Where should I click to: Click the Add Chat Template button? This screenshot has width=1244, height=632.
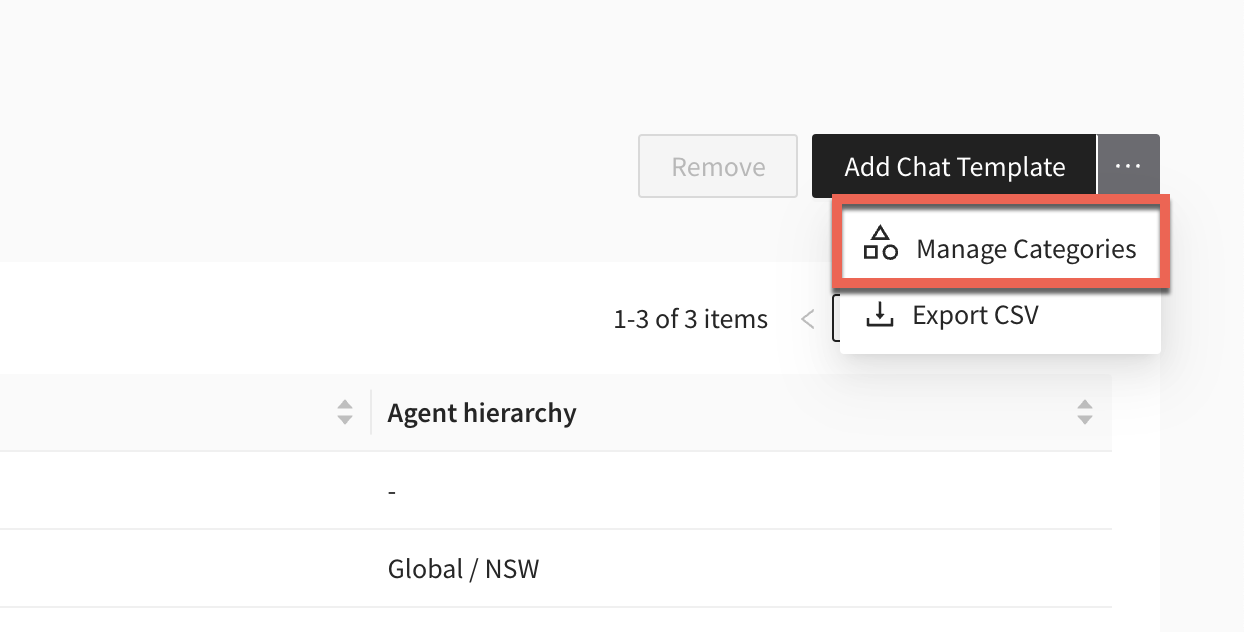click(x=954, y=166)

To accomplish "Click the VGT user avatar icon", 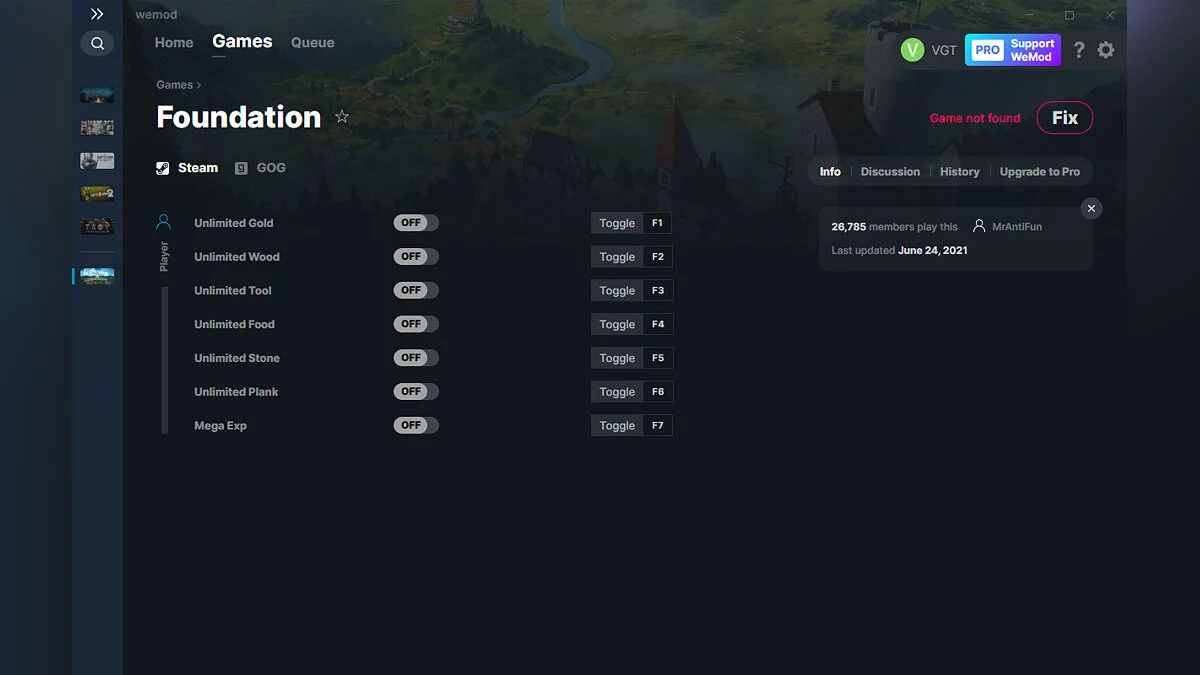I will click(x=912, y=50).
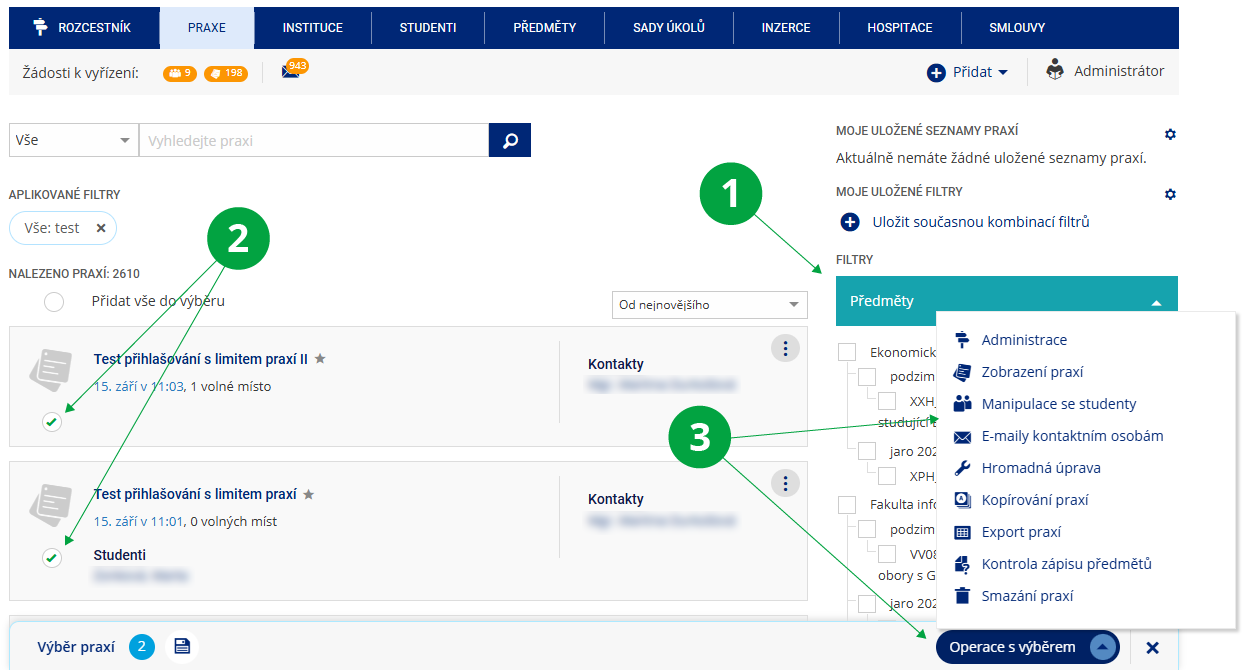Click plus icon to save current filter combination
The height and width of the screenshot is (671, 1246).
tap(851, 222)
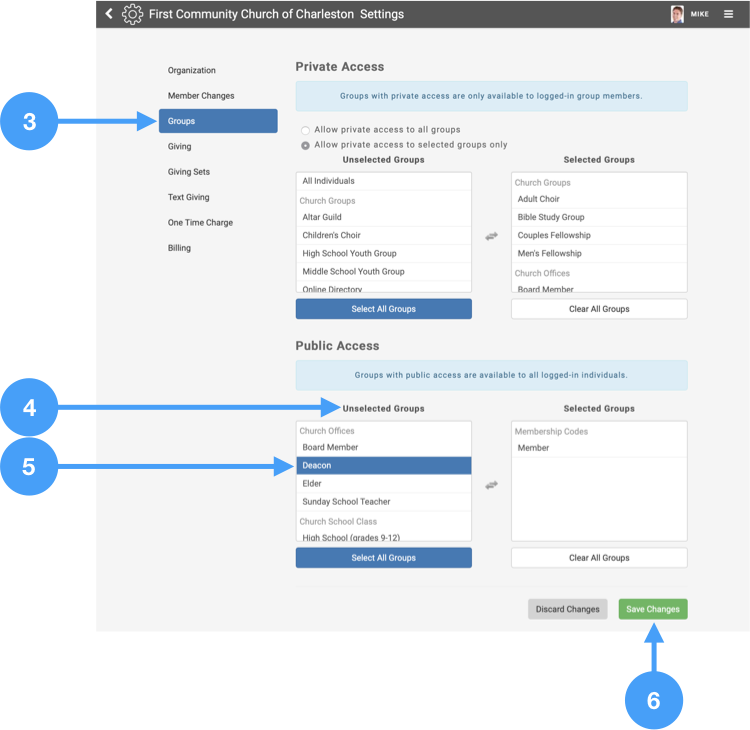750x730 pixels.
Task: Select Allow private access to all groups
Action: click(x=306, y=130)
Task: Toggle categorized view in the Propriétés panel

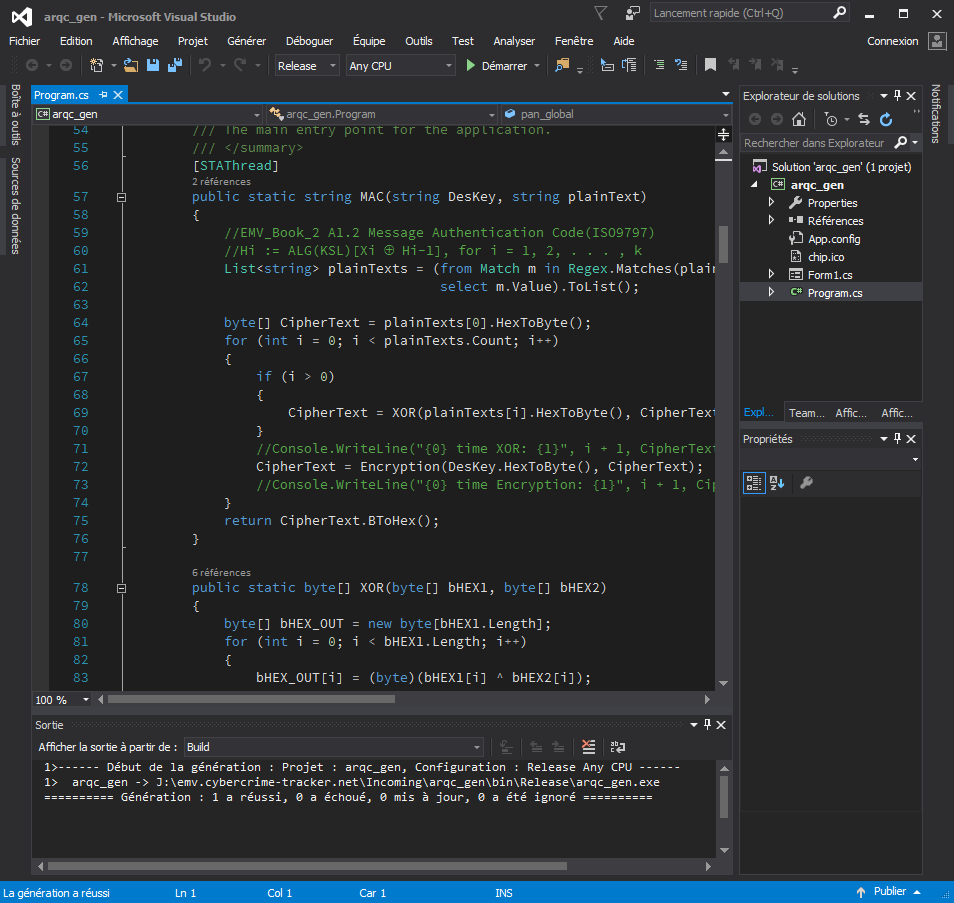Action: [x=754, y=483]
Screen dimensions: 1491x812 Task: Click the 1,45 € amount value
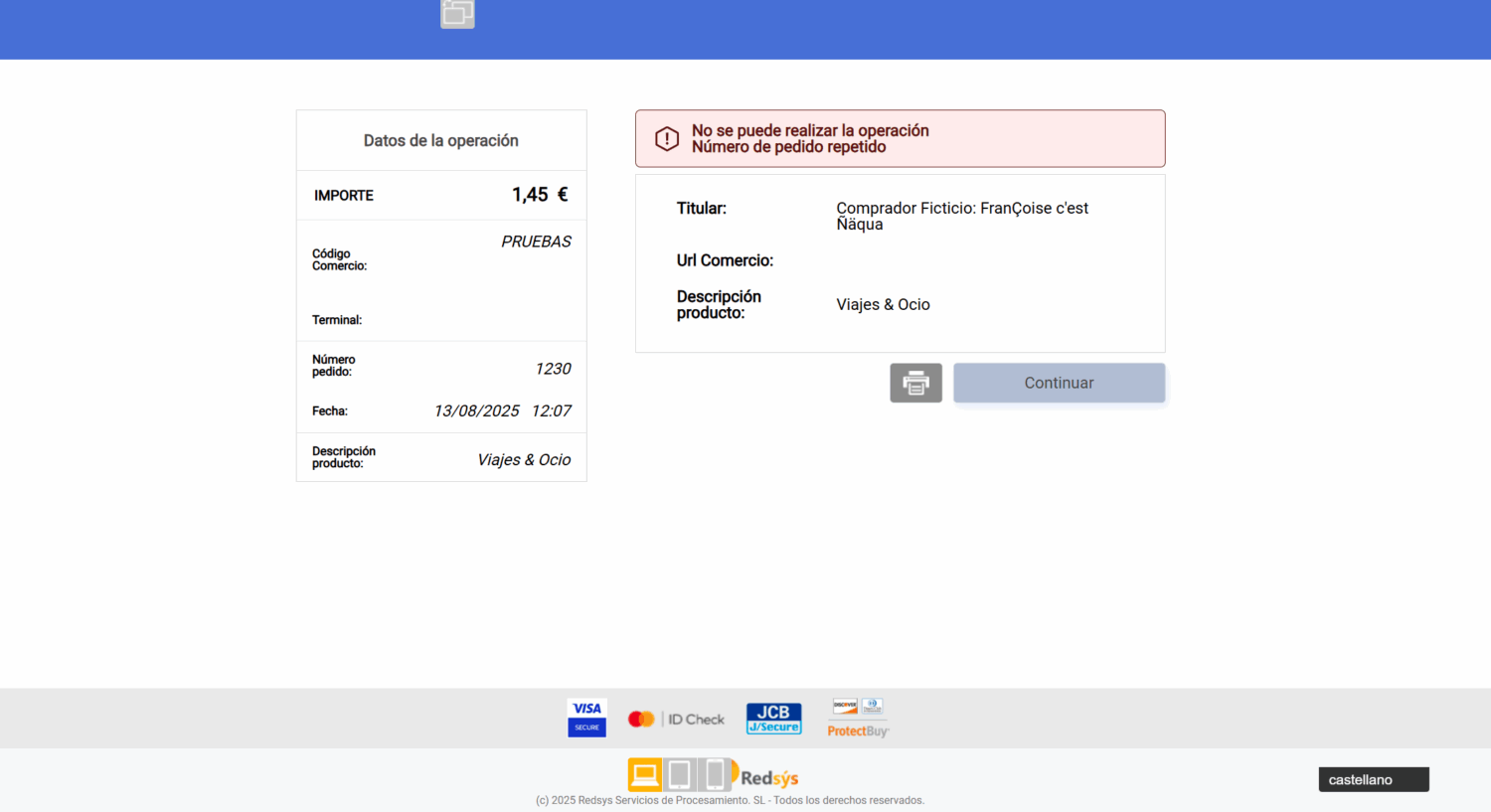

◇ ◇ ◇ ◇ ◇

* [What you will do]:
Your task is to set down exactly the lines that run from the line holding "Task: Toggle categorized" through the close of the entries, including both ends. Pictures stay out.

* [Finished task]:
Task: Toggle categorized view in the Propriétés panel

Action: [x=754, y=483]
Screen dimensions: 1491x812 Task: Click the 1,45 € amount value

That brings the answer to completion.